Sunday, January 19, 2020

YA Review: Butterfly Yellow by Thanhhà Lại

Title: Butterfly Yellow
AuthorThanhhà Lại
Year Published: 2019


Genre: YA fiction
Pages: 284
Rating: 4 out of 5

Location (my 2019 Google Reading map)USA (TX) and Việt Nam

FTC Disclosure: I bought this book with my own money

Summary (from the inside flap of the book): In the final days of the Việt Nam War, Hằng takes her little brother, Linh, to the airport, determined to find a way to safety in America. In a split second, Linh is ripped from her arms—and Hằng is left behind in the war-torn country.

Six years later, Hằng has made the brutal journey from Việt Nam and is now in Texas as a refugee. She doesn’t know how she will find the little brother who was taken from her until she meets LeeRoy, a city boy with big rodeo dreams, who decides to help her.

Hằng is overjoyed when she reunites with Linh. But when she realizes he doesn’t remember her, their family, or Việt Nam, her heart is crushed. Though the distance between them feels greater than ever, Hằng has come so far that she will do anything to bridge the gap.

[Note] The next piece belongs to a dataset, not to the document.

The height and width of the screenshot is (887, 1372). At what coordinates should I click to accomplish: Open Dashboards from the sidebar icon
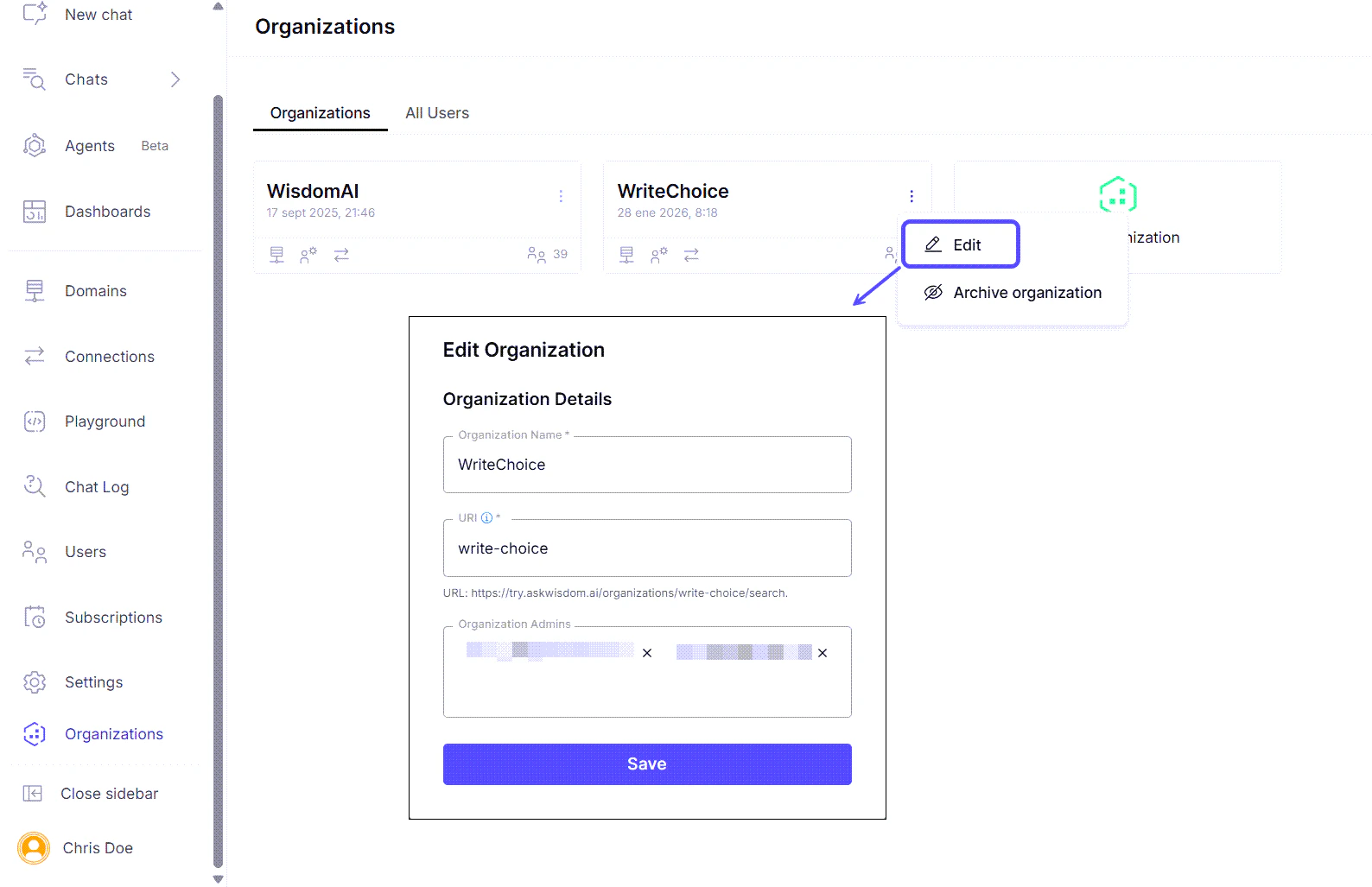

Review: I really enjoyed Inside Out and Back Again by this author and figured this novel would also be interesting and well done. I was right.

I like that the author uses images that she saw in a Buddhist temple as the inspiration for this novel and to shape her telling of Vietnamese refugees coming to America. The plight of refugees is so relevant right now and Lại tells a story that we can all relate to: wanting to belong and to be with family.

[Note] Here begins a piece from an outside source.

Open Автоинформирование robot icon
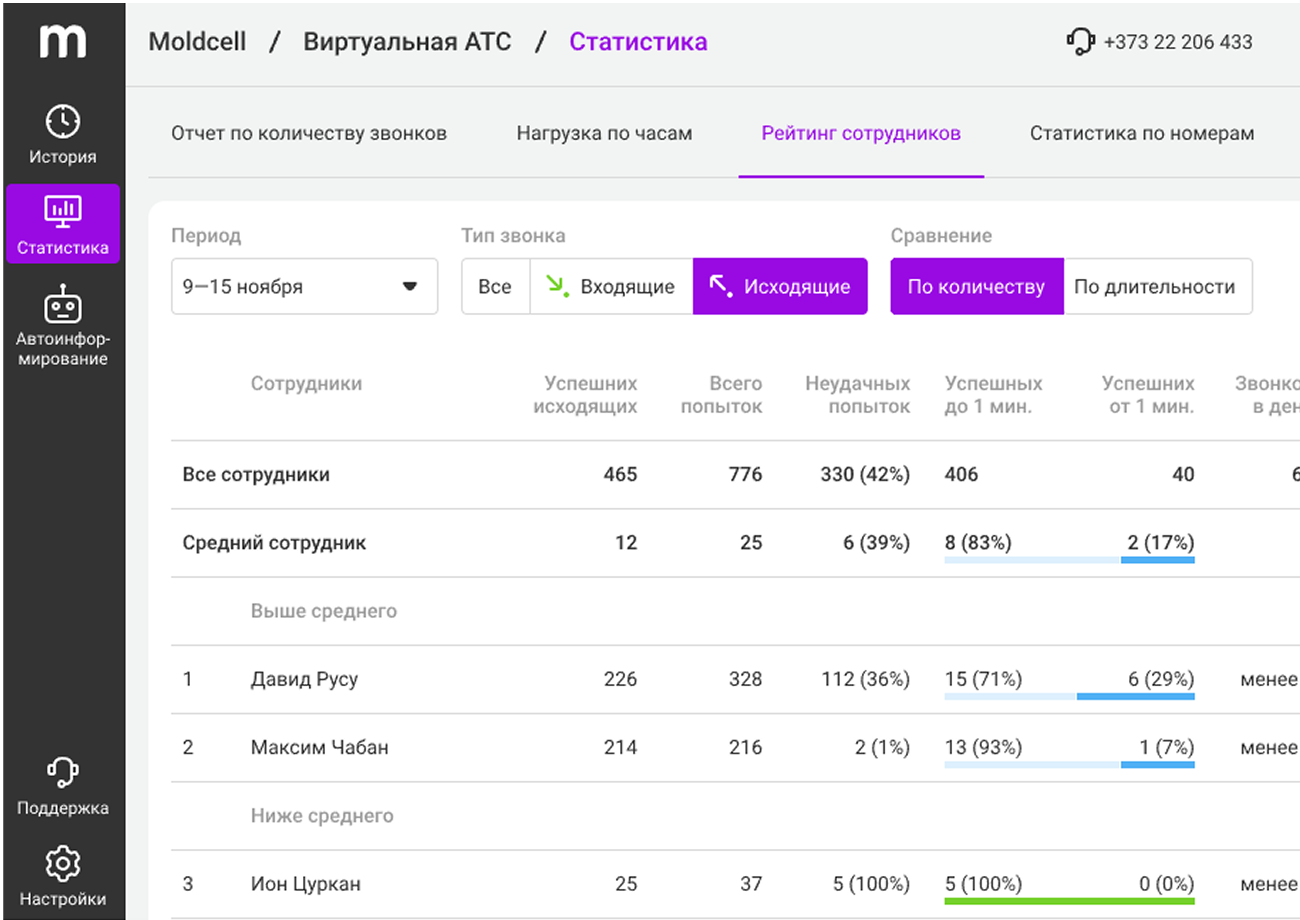This screenshot has height=920, width=1300. pyautogui.click(x=63, y=303)
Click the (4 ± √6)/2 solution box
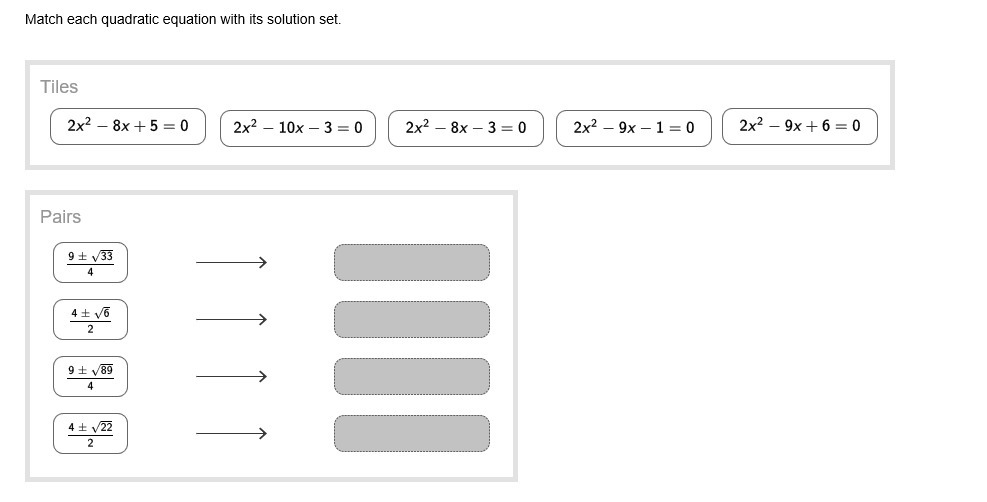 (x=90, y=320)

Using the Vietnamese alphabet phonetically in English is an effective way for the reader to "hear" Hằng's voice. It is difficult to read and makes the reader slow down, but I think that also creates the feeling that those around her feel when she speaks and makes her frustrations more real.

The juxtaposition of Hằng and LeeRoy is also nice. Both have something they want, or want to be, but they aren't sure how to get there. Together they work through the bumps, slowly becoming friends, as they navigate Hằng's story.